Ahora que por fin se atreve a pensar en aquel episodio, la única explicación es que aquel pobre hombre, su padre, no tenía a quién recurrir. Tal vez fuera el heredero de una empresa próspera, fundada por una saga poderosa. Tal vez hubiera viajado por medio mundo. Tenía muchos amigos en Asturias y el parque Conde de Orgaz con quienes celebrar fiestas y cócteles; pero Georges Nagelmacker había ido a París para contarle su propio drama porque estaba solo. Y se dio cuenta de que, quizá por esos simples paseos que dieron juntos cuando tenía catorce años, ella, Emma, era la única persona con la que sería capaz de hablar.
¿Cuáles fueron sus palabras? «Llevábamos una temporada mal y tu madre ha pensado irse de casa»; «Tu madre ha conocido a otro hombre»; «Tu madre nunca ha sabido lo que quiere, ya se le pasará, y para que el pájaro vuelva a la jaula...». Emma no las recuerda. Pero lo que entendió fue tan escalofriante que metió aquella época en una caja y la enterró en el olvido. Quizá por eso cambió de carrera. O quizá no, lo importante son los hechos, no tanto sus razones.
Mi madre vuelve a mirar el nombre de la esquela, y corrobora que es él. La edad y la profesión coinciden. Fallecido en Madrid, sus familiares y amigos (una viuda, dos hijos) ruegan por su alma y piden una oración, etcétera.
Es como desenterrar aquel soldado de juguete que ya no es tan inofensivo. Recupera imágenes que la conciencia acumula sin apenas tiempo para observarlas. Sabe que, cuando reflexione sobre ello, todo encajará. Era más bien enjuto, piel olivácea. Solía mirarla receloso, como si fuera capaz de intuir algo. ¡Claro que lo intuía! Pero nunca se atrevió a pensar en él, como si el solo hecho de recordarlo lo hiciera real.

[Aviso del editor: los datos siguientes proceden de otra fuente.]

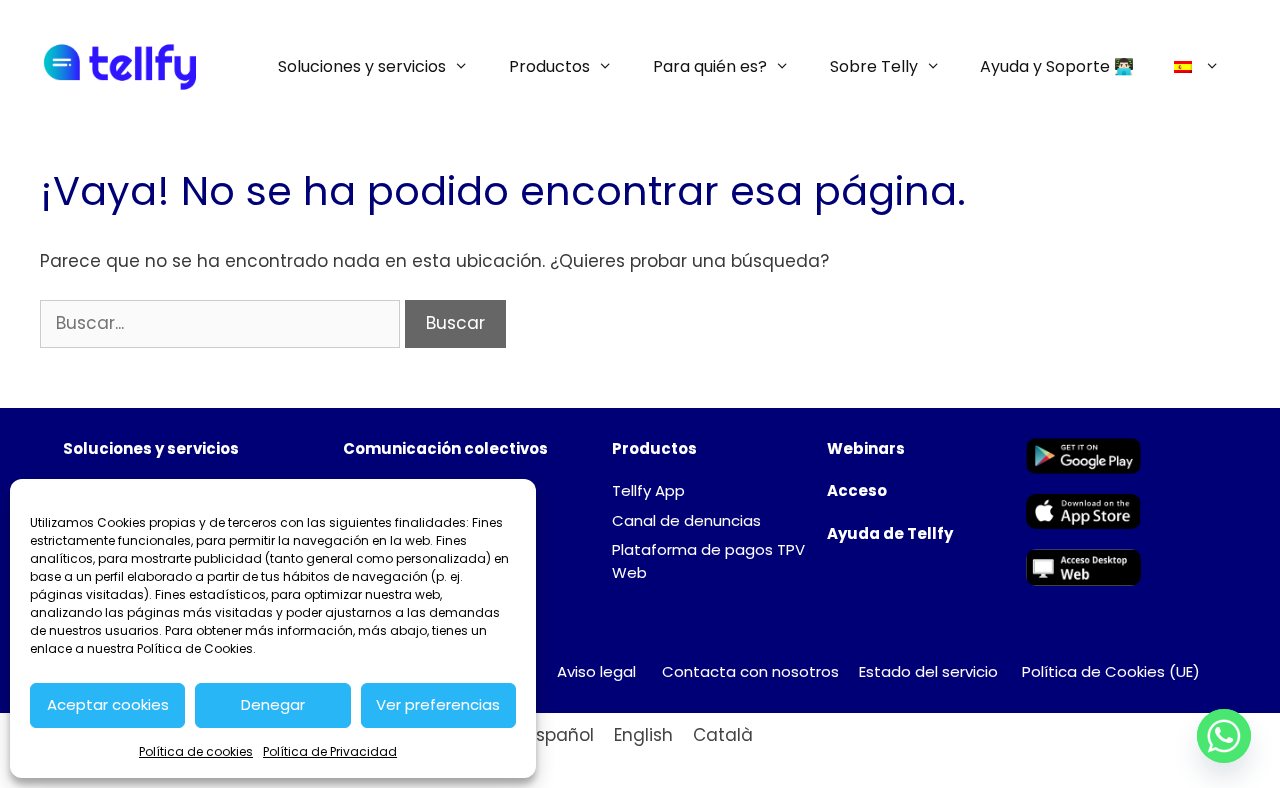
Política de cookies (196, 751)
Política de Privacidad (330, 751)
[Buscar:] (222, 323)
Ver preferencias (438, 704)
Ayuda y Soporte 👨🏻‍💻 (1057, 66)
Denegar (273, 704)
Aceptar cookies (108, 704)
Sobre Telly (874, 66)
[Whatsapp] (1224, 736)
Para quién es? (710, 66)
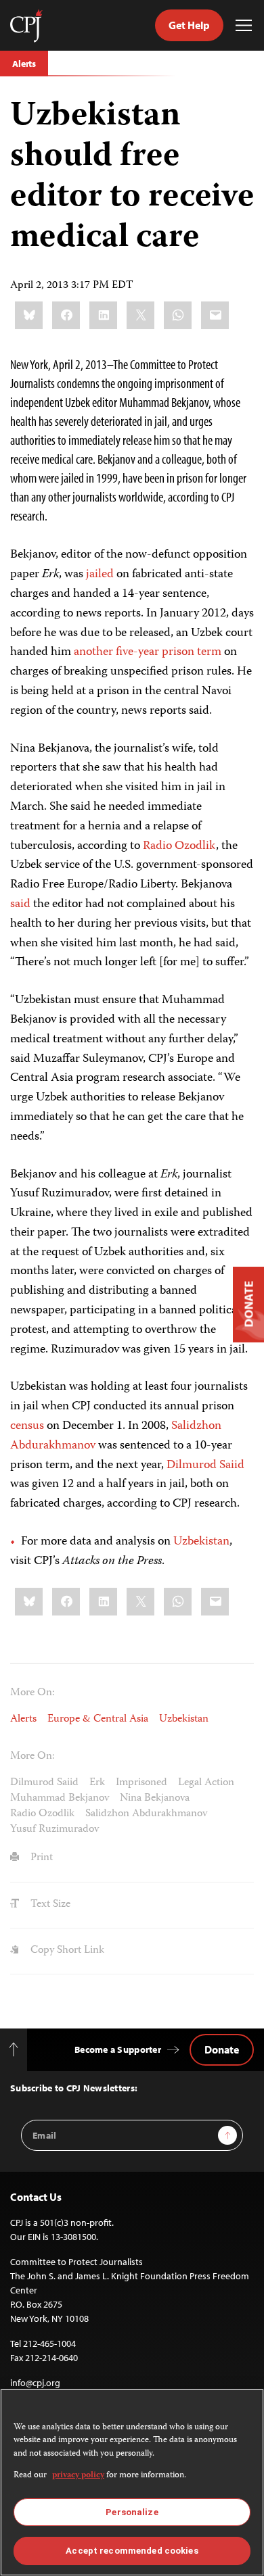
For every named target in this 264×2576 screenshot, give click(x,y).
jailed (100, 574)
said (20, 904)
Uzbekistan (201, 1542)
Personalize (132, 2512)
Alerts (24, 63)
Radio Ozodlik (179, 846)
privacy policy (78, 2476)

Ha resucitado porque ha muerto, desenterrado sin permiso. El primer impulso de mi madre es llamar. Pero ¿qué noticia pretende dar, si la única prueba que conserva es aquella frase que mi abuelo le dijo en París? ¿Cuánto le contó? ¿Y hasta dónde llegó mi abuela? ¿Trascendió el amor platónico? ¿Huyeron juntos y, con el tiempo, el pájaro volvió a la jaula? Mi madre no lo sabe. Es más: mi madre no quiere saberlo. La memoria no llega a descubrir qué sabía y la imaginación va mucho más allá. Comprende que pronunciar aquel nombre en voz alta a través del teléfono despertaría resentimientos y una tristeza injustificables. Mi abuelo no se quedaría más tranquilo si supiera que ha sobrevivido a su rival. Porque de todos modos, mi abuela volvería a preguntarse, aunque solo fuera por una noche, qué hubiera pasado si.